MAKASSAR, Wartana.com – Sekretaris Daerah Provinsi Sulawesi Selatan, Jufri Rahman, membuka secara resmi High Level Meeting dan Asistensi Championship Tim Percepatan dan Perluasan Digitalisasi Daerah (TP2DD) 2026 di Makassar pada Rabu, 15 April 2026. Pertemuan ini bertujuan mendorong sinergi antara pemerintah provinsi dan kabupaten/kota dalam mengoptimalkan penerimaan pajak daerah melalui percepatan digitalisasi.
Kegiatan yang berlangsung di Ballroom Macora Hotel The Rinra ini menjadi bagian dari upaya nasional untuk mempercepat digitalisasi transaksi pemerintah daerah, didukung oleh pemerintah pusat dan Bank Indonesia. Jufri Rahman menyampaikan bahwa agenda ini sekaligus menandai tahun kedua implementasi opsen pajak daerah, sebagaimana diatur dalam Undang-Undang Nomor 1 Tahun 2022 tentang Hubungan Keuangan antara Pemerintah Pusat dan Pemerintah Daerah. Opsen pajak yang dimaksud meliputi Pajak Kendaraan Bermotor (PKB), Bea Balik Nama Kendaraan Bermotor (BBNKB), dan Pajak Mineral Bukan Logam dan Batuan (MBLB). Skema opsen pajak ini diharapkan membawa perubahan signifikan dalam pengelolaan pajak daerah di tingkat provinsi maupun kabupaten/kota.
Optimalisasi pemungutan ketiga jenis pajak tersebut membutuhkan sinergi kuat antar pemerintah daerah untuk mendorong peningkatan penerimaan secara berkelanjutan. Sebagai tindak lanjut, Gubernur Sulawesi Selatan bersama seluruh bupati dan wali kota telah menandatangani nota kesepahaman optimalisasi pemungutan pajak daerah pada tahun 2023, yang kemudian diimplementasikan melalui perjanjian kerja sama antar Badan Pendapatan Daerah (Bapenda). “Ini merupakan komitmen bersama untuk bekerja keras, saling mendukung, dan bersinergi dalam meningkatkan penerimaan pajak daerah sekaligus memperkuat kualitas pelayanan melalui digitalisasi,” ujar Jufri Rahman. Ia juga mengungkapkan, pada tahun 2025 total penyaluran opsen pajak PKB dan BBNKB ke kabupaten/kota di Sulawesi Selatan mencapai sekitar Rp1,048 triliun, dengan Pemerintah Kota Makassar menerima sekitar Rp393 miliar.

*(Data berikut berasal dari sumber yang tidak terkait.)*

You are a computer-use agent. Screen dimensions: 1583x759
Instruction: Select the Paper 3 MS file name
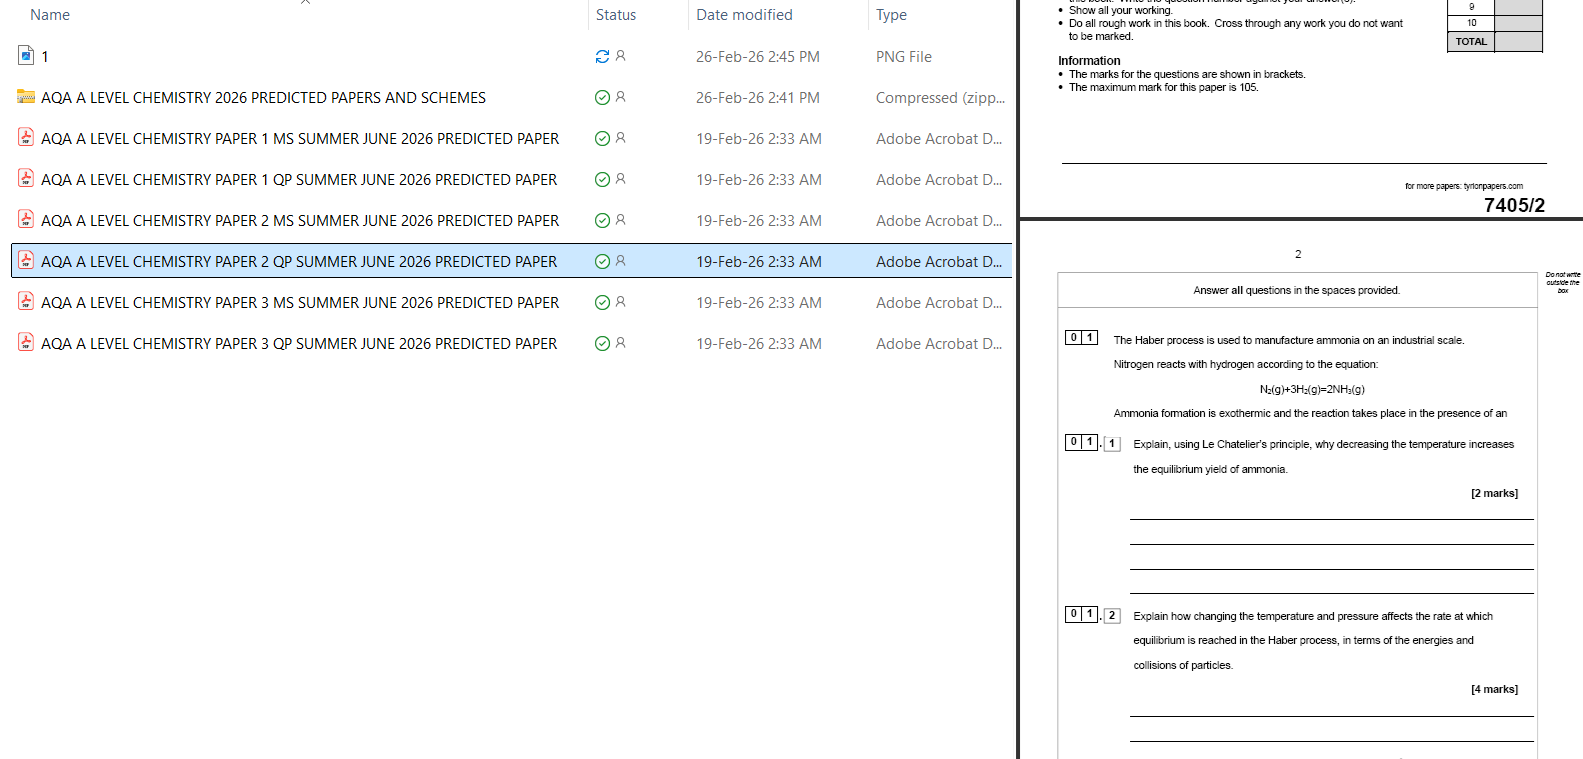click(300, 303)
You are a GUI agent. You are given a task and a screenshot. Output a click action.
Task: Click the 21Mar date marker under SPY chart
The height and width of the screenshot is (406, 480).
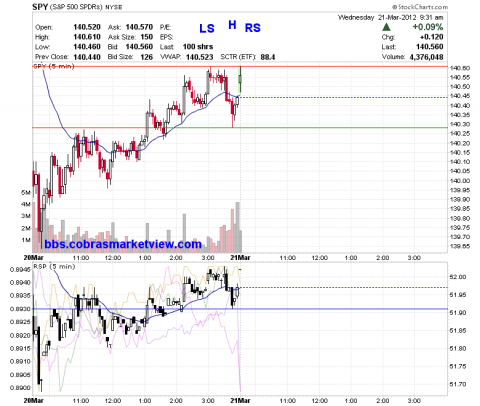[241, 258]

Pertemuan ini juga dirangkaikan dengan asistensi pengisian Championship TP2DD 2026, sebuah evaluasi kinerja digitalisasi daerah untuk tahun 2025. Penilaian Championship TP2DD mencakup berbagai indikator seperti high level meeting, kinerja satgas, capacity building, literasi masyarakat, regulasi, realisasi pendapatan, alokasi belanja, roadmap ETPD, kerja sama, insentif, dan program unggulan daerah. Jufri mendorong semua pemangku kepentingan untuk memperkuat perencanaan berbasis rencana aksi yang telah terumuskan dalam roadmap implementasi Elektronifikasi Transaksi Pemerintah Daerah (ETPD). “Kita berharap program Championship TP2DD dapat terus berlanjut karena tidak hanya bermanfaat secara teknis, tetapi juga memperkuat komunikasi dan sinergi antara pemerintah pusat dan daerah,” tambahnya.
Sementara itu, Deputi Kepala Perwakilan Bank Indonesia Provinsi Sulawesi Selatan, Ricky Satria, menekankan pentingnya penguatan kualitas pencatatan, dokumentasi program, serta konsistensi implementasi di lapangan. Ia juga menyoroti adanya sejumlah daerah yang masih menghadapi kendala dalam penerapan sistem digital, baik dari sisi kapasitas teknis maupun literasi masyarakat. “Digitalisasi adalah kunci untuk meningkatkan transparansi, efisiensi, dan akuntabilitas pengelolaan keuangan daerah, sekaligus memperkuat fondasi transformasi ekonomi daerah ke depan,” kata Ricky Satria.